== DATA IN THIS EXERCISE ==

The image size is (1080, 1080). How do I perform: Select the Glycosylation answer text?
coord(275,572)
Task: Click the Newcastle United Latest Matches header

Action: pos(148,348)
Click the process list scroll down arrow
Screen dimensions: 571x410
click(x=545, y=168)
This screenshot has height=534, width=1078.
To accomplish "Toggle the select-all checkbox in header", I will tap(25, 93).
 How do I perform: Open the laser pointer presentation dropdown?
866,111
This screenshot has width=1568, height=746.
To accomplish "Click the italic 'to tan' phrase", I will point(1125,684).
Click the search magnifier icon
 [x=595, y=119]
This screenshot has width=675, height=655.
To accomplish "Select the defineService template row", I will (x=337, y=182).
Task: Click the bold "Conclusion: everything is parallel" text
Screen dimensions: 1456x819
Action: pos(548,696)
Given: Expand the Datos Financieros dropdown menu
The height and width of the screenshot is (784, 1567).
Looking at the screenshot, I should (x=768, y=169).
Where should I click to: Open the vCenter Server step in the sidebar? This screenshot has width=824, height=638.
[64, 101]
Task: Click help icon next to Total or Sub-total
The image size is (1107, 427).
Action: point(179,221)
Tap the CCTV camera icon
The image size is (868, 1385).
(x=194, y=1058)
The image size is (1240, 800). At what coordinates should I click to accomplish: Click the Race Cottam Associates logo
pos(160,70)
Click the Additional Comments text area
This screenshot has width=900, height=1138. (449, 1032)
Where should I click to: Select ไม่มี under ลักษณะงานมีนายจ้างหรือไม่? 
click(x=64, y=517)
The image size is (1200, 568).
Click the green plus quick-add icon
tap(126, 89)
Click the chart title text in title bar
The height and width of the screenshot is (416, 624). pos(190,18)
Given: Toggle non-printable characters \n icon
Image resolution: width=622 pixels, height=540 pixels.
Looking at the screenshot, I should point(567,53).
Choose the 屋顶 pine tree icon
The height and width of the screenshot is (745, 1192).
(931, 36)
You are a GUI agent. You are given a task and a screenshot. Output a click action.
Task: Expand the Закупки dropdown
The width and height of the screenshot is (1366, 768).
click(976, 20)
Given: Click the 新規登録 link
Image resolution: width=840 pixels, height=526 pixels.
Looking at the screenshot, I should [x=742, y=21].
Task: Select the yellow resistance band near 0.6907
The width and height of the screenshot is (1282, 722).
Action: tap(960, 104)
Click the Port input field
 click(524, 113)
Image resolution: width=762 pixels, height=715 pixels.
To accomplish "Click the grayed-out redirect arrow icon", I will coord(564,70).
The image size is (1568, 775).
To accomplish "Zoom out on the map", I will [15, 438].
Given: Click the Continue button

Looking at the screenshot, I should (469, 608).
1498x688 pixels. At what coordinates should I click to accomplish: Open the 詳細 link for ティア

===

| TASK BRIEF |
Starting with the first entry and ending with the last, give all of them again unchanged.

| RESULT |
The image size is (1080, 1080). How do I perform: Select the Glycosylation answer text?
coord(275,572)
Task: Click the Newcastle United Latest Matches header

Action: pos(148,348)
Click the process list scroll down arrow
Screen dimensions: 571x410
click(x=545, y=168)
This screenshot has height=534, width=1078.
To accomplish "Toggle the select-all checkbox in header", I will tap(25, 93).
 How do I perform: Open the laser pointer presentation dropdown?
866,111
This screenshot has width=1568, height=746.
To accomplish "Click the italic 'to tan' phrase", I will point(1125,684).
Click the search magnifier icon
 [x=595, y=119]
This screenshot has width=675, height=655.
To accomplish "Select the defineService template row", I will (x=337, y=182).
Task: Click the bold "Conclusion: everything is parallel" text
Screen dimensions: 1456x819
Action: pos(548,696)
Given: Expand the Datos Financieros dropdown menu
The height and width of the screenshot is (784, 1567).
Looking at the screenshot, I should (x=768, y=169).
Where should I click to: Open the vCenter Server step in the sidebar? This screenshot has width=824, height=638.
[64, 101]
Task: Click help icon next to Total or Sub-total
The image size is (1107, 427).
Action: point(179,221)
Tap the CCTV camera icon
The image size is (868, 1385).
(x=194, y=1058)
The image size is (1240, 800). At what coordinates should I click to accomplish: Click the Race Cottam Associates logo
pos(160,70)
Click the Additional Comments text area
This screenshot has width=900, height=1138. (449, 1032)
Where should I click to: Select ไม่มี under ลักษณะงานมีนายจ้างหรือไม่? 
click(x=64, y=517)
The image size is (1200, 568).
Click the green plus quick-add icon
tap(126, 89)
Click the chart title text in title bar
The height and width of the screenshot is (416, 624). pos(190,18)
Given: Toggle non-printable characters \n icon
Image resolution: width=622 pixels, height=540 pixels.
Looking at the screenshot, I should point(567,53).
Choose the 屋顶 pine tree icon
The height and width of the screenshot is (745, 1192).
(931, 36)
You are a GUI agent. You are given a task and a screenshot. Output a click action.
Task: Expand the Закупки dropdown
The width and height of the screenshot is (1366, 768).
click(976, 20)
Given: Click the 新規登録 link
Image resolution: width=840 pixels, height=526 pixels.
Looking at the screenshot, I should [x=742, y=21].
Task: Select the yellow resistance band near 0.6907
The width and height of the screenshot is (1282, 722).
Action: tap(960, 104)
Click the Port input field
 click(524, 113)
Image resolution: width=762 pixels, height=715 pixels.
To accomplish "Click the grayed-out redirect arrow icon", I will coord(564,70).
The image size is (1568, 775).
To accomplish "Zoom out on the map", I will [15, 438].
Given: Click the Continue button

Looking at the screenshot, I should (469, 608).
1498x688 pixels. At what coordinates should I click to accomplish: Open the 詳細 link for ティア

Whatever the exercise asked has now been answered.